** Exercise aim **
Return exactly those lines of the material below that fall between the line holding "You are a computer-use agent. This" and the line holding "Image resolution: width=782", inclusive.

- Opening Delimiter -

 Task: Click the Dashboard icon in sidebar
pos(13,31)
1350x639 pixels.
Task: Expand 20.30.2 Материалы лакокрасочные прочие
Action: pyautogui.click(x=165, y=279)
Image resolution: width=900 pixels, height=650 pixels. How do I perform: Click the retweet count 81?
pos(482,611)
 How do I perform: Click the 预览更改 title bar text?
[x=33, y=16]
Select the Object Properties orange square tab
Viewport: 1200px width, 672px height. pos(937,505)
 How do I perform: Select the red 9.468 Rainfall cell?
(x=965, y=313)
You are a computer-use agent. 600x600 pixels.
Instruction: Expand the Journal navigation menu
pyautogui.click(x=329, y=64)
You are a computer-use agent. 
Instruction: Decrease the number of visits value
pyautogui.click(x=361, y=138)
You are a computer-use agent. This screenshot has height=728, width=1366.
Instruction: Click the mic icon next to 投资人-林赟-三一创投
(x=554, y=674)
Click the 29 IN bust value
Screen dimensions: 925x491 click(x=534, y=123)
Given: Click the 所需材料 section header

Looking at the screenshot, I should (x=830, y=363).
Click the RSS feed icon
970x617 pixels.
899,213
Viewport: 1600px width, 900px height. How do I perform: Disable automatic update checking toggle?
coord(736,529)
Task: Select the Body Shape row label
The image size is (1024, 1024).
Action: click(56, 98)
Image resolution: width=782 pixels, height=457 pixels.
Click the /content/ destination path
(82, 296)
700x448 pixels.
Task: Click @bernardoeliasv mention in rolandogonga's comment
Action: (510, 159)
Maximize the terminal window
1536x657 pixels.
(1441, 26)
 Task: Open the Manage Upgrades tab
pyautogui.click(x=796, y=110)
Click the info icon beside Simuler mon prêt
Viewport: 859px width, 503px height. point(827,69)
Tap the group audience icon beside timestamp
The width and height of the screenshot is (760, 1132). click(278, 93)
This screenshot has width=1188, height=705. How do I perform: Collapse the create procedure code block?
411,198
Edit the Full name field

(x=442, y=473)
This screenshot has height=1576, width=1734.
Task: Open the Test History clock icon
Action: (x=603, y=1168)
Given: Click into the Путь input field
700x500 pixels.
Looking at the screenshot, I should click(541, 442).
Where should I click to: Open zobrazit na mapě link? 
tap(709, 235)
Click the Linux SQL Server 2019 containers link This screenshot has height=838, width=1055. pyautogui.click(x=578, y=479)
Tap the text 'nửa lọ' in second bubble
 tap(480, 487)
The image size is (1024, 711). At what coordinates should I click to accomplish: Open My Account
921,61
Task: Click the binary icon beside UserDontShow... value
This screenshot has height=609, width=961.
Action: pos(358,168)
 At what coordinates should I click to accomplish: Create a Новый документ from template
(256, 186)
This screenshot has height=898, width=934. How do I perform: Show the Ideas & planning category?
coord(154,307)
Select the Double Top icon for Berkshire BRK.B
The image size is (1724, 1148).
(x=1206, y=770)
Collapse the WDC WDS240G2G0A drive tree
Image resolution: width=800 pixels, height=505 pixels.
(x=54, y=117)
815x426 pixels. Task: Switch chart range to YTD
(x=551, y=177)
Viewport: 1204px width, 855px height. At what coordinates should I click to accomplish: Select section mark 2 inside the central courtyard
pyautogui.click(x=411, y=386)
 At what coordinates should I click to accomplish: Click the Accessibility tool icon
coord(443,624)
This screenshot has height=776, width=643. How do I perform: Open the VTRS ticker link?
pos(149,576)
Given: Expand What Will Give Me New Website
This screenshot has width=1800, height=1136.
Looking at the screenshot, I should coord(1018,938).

- Closing Delimiter -

** Reply **
You are a computer-use agent. This screenshot has height=728, width=1366.
Instruction: Click the mic icon next to 投资人-林赟-三一创投
(x=554, y=674)
Click the 29 IN bust value
Screen dimensions: 925x491 click(x=534, y=123)
Given: Click the 所需材料 section header

Looking at the screenshot, I should (x=830, y=363).
Click the RSS feed icon
970x617 pixels.
899,213
Viewport: 1600px width, 900px height. How do I perform: Disable automatic update checking toggle?
coord(736,529)
Task: Select the Body Shape row label
The image size is (1024, 1024).
Action: click(56, 98)
Image resolution: width=782 pixels, height=457 pixels.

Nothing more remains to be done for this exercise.